• [Your instructions]: Copy the lines below verbatim, from the line with "the grease fitting?" through the line with "pyautogui.click(x=141, y=368)".

• [Material provided]:
────
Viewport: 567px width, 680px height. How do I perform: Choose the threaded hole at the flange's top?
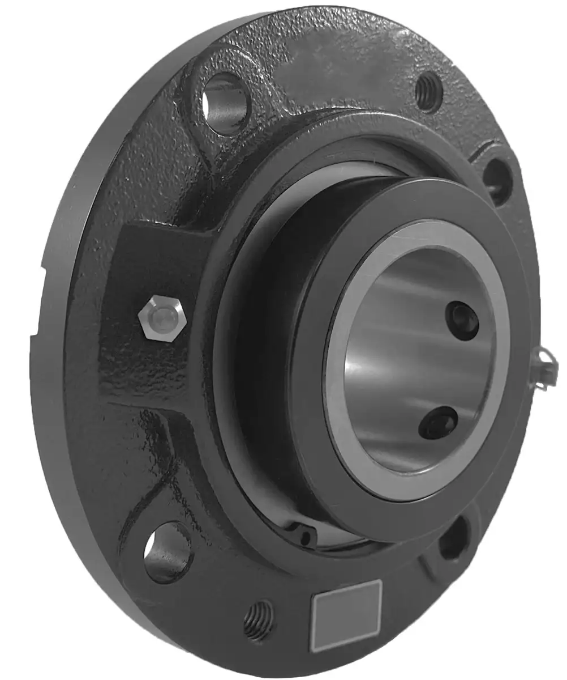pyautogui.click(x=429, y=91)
────
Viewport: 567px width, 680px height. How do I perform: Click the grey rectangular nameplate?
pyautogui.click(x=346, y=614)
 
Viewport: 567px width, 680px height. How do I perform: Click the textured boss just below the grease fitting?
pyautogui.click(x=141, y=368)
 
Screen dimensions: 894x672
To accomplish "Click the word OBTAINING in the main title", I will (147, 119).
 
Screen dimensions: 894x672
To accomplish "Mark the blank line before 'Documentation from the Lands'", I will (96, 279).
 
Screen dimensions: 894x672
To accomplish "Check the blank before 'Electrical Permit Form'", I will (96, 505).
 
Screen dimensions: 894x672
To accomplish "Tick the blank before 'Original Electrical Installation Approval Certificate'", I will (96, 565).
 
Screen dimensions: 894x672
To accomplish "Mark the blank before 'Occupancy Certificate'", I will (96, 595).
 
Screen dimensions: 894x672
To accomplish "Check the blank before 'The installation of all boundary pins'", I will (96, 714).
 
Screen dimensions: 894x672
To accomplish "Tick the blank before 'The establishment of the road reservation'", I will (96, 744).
────
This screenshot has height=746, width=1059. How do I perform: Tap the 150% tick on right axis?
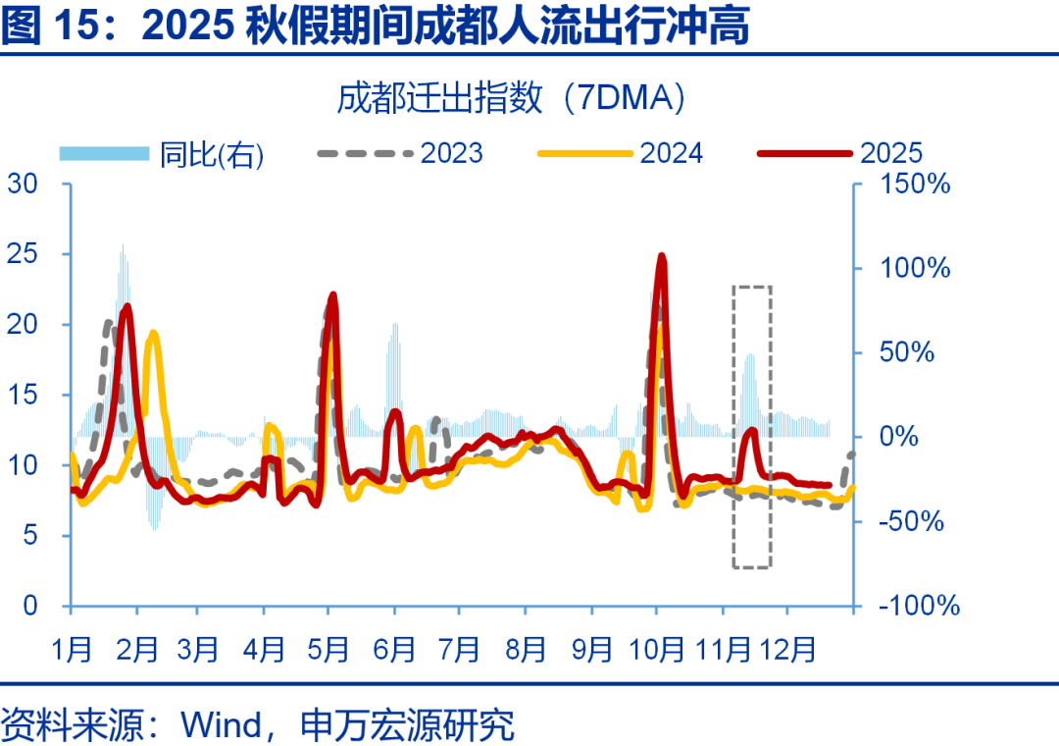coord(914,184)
────
• [Solution for this problem]:
Viewport: 567px width, 680px height. How do I perform: Click the textured boss just below the grease fitting?
pyautogui.click(x=141, y=368)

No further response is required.